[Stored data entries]
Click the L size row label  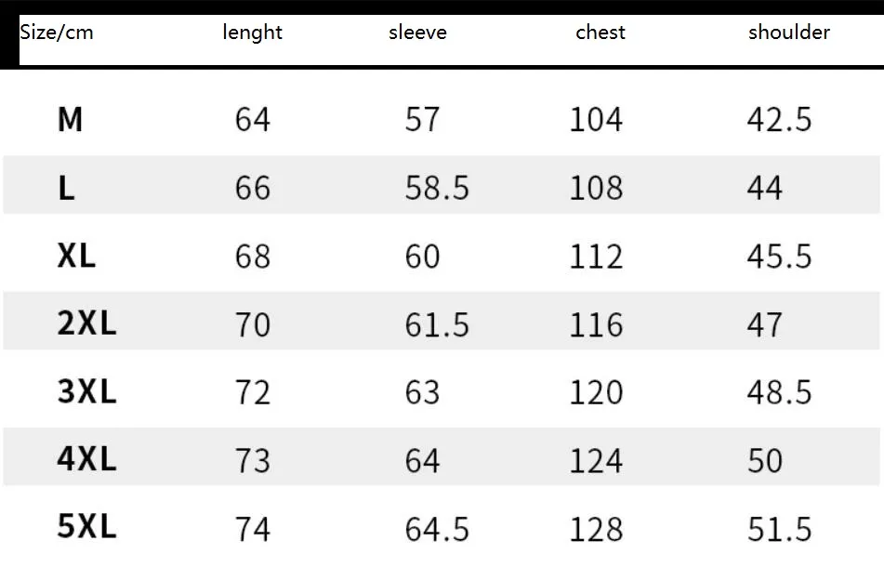point(66,189)
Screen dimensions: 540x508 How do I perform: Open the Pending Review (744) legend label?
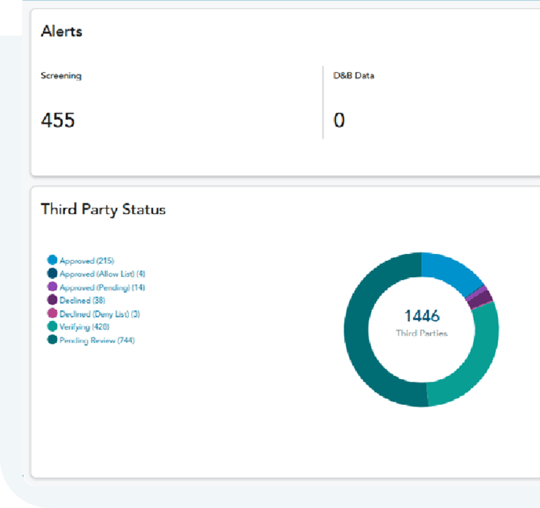[x=97, y=340]
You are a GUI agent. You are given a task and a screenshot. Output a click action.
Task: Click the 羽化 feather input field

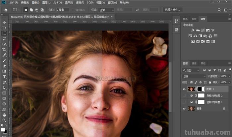pyautogui.click(x=62, y=10)
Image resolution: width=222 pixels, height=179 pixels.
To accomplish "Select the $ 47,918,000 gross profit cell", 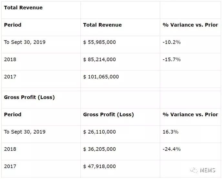I will pos(99,166).
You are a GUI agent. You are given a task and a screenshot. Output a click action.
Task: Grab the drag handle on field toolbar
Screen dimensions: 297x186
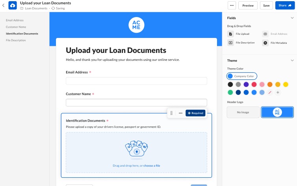click(x=172, y=113)
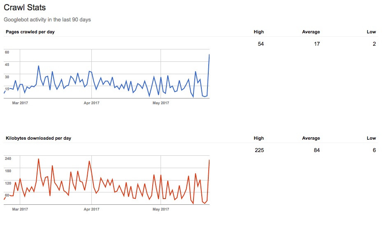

### Problem details:
Only the lines from the one with "Task: Grab the drag handle on field toolbar" through the last line of the records above are wanted, copied exactly and with pictures omitted.

### Expected output:
Task: Grab the drag handle on field toolbar
Screen dimensions: 297x186
click(x=172, y=113)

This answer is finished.